Last week, USDA released crop production and supply numbers that sent the grain markets shooting skyward.
And, the reports led many farmers to start looking ahead to next year's crop -- one that most say will have to be a bin-buster if the U.S. is to keep up with world grain demand. "The battle for 2012 corn acres has begun with the August 11 report," says Agriculture.com Marketing Talk member BrookfieldTwp.
It could make it tough to reach the acreage number of 95 million, which some farmers say is what we'll need to raise next year to keep up with demand.
"Where will all the corn acres come from for 2012? Only 75 million to rotate into from soybeans, may grab some from wheat and some lesser crops like dry beans in Minnesota, the Dakotas and Michigan," BrookfieldTwp adds. "Will we see a lot of corn-on-corn for 2012 which would mean lesser yield? If demand holds, may not catch up until 2013?"
A big crop next year is especially vital with many looking forward to a letdown of bushels in this year's crop, especially for corn, when the combines roll this fall.
"American farmers will plant corn fence row to fence row and take out the fence and plant it as well if these prices hold up until next spring. The price of inputs and the relative price of soybeans will have an effect, but only at the margins," says Marketing Talk member and veteran contributor DW11. "As of this moment, I predict 95 million planted corn acres in the US next year. If we get some late season rains that save the beans and the corn is a bust, some of the fringe areas will plant more beans next year. However, on the whole at these price levels it is going to be wall to wall corn."

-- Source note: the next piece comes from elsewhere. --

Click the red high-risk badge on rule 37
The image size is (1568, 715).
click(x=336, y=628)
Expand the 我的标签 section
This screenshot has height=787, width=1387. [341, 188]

The only hitch in the acreage equation for 2012, at least in some areas, is a lot of acres are needed for other crops, too. Hay and forage crops are already in short supply, so farmers will need to keep those acres up to avoid too much of a shortfall for livestock feed.
"Not too many places to gain corn from around here, maybe a little CRP," says Marketing Talk member and senior contributor Nebrfarmr. "Hay ground already getting scarce, and continuous corn doesn't work on dryland most years."
Continuous corn may be the answer. That system typically raises lower yields, but the needed bump in acres created by a combination of corn-on-corn and land in other crops this year could help the equation work out.
"I think you are right to expect a ton of corn-on-corn acres," says Marketing Talk member and frequent contributor justinbarnes710. "Even no-tillers like myself are considering a couple hundred acres of corn-on-corn for 2012...maybe even pushing that 95 million-acre figure higher."
One final wildcard is input costs. Land costs -- which continue to surge -- alone may help push the move to more continuous corn. "I think we will see alot more corn on corn acres for next year due to the fact that many cannot justify raising beans on $300 an acre or more rental land," adds Marketing Talk member and contributor farmandfire. "That leads to following the money which tends to be in the corn acres."
If that happens, look for a lot more farmers to lock in other crop inputs, like fertilizer, earlier on. That's Marketing Talk member and senior contributor Jim Meade / Iowa City's plan at this point.
"I would think that if one really believes that 2012 will mean a lot of local corn acres, they'll get their seed bought early, get their fertilzier prices locked in and be thinking of storage (and drying costs) and marketing in a little different way than they usually do," he says.